(Collected data entries)

# # # # # # #

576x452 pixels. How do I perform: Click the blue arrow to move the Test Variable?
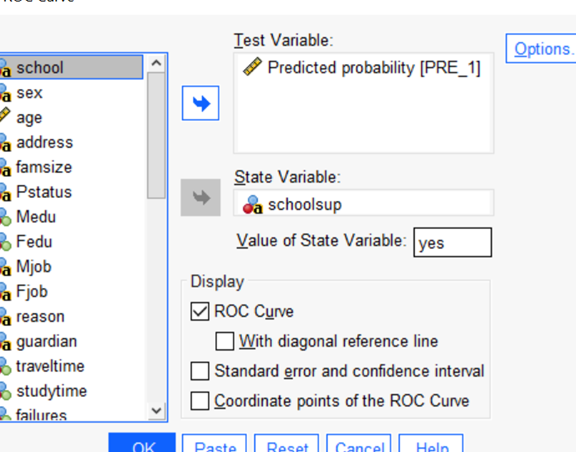click(x=201, y=103)
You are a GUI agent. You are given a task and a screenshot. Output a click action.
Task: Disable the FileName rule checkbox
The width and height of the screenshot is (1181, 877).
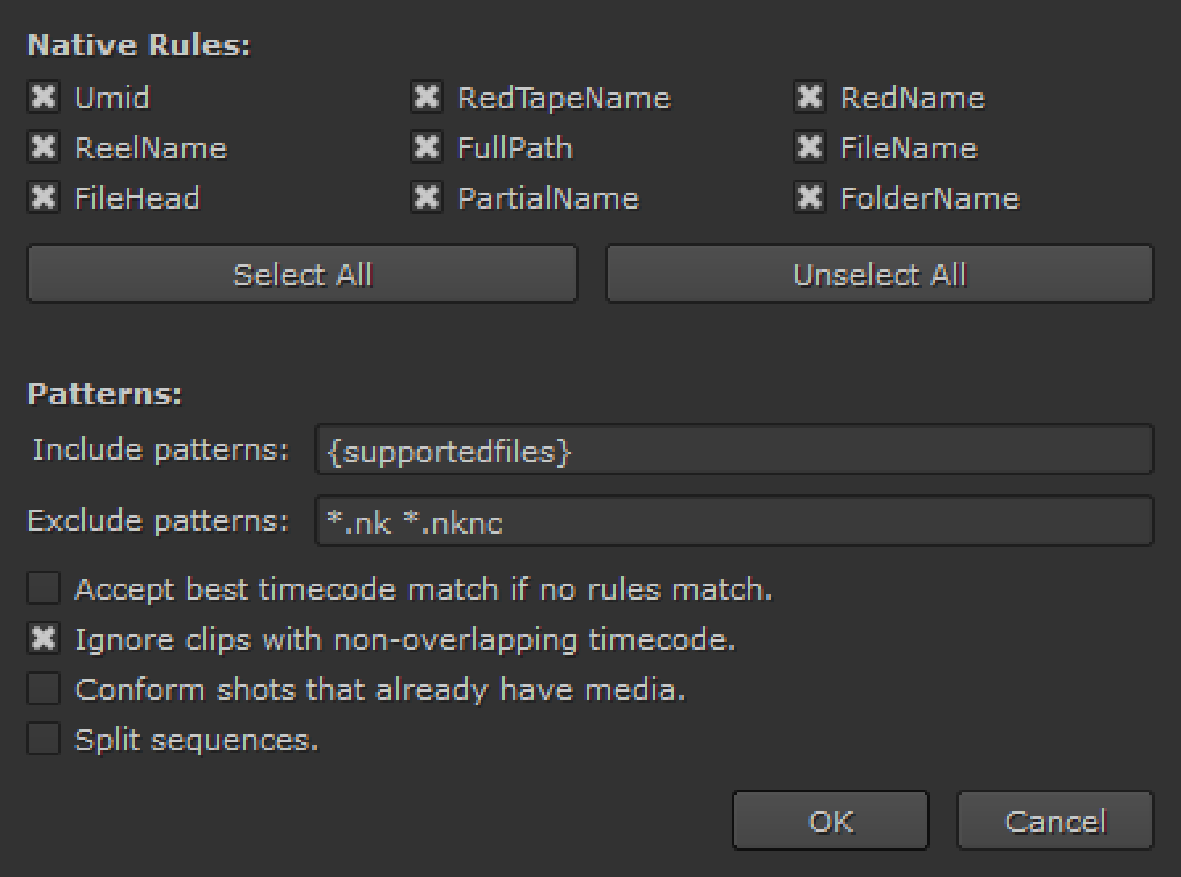809,148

# # # # # # #

# Exercise goal:
When you reach the line with "The width and" in the entries above, start copying, and go on word for word to the last line; skip any picture.

# Solution to the exercise:
The width and height of the screenshot is (1181, 877).
809,148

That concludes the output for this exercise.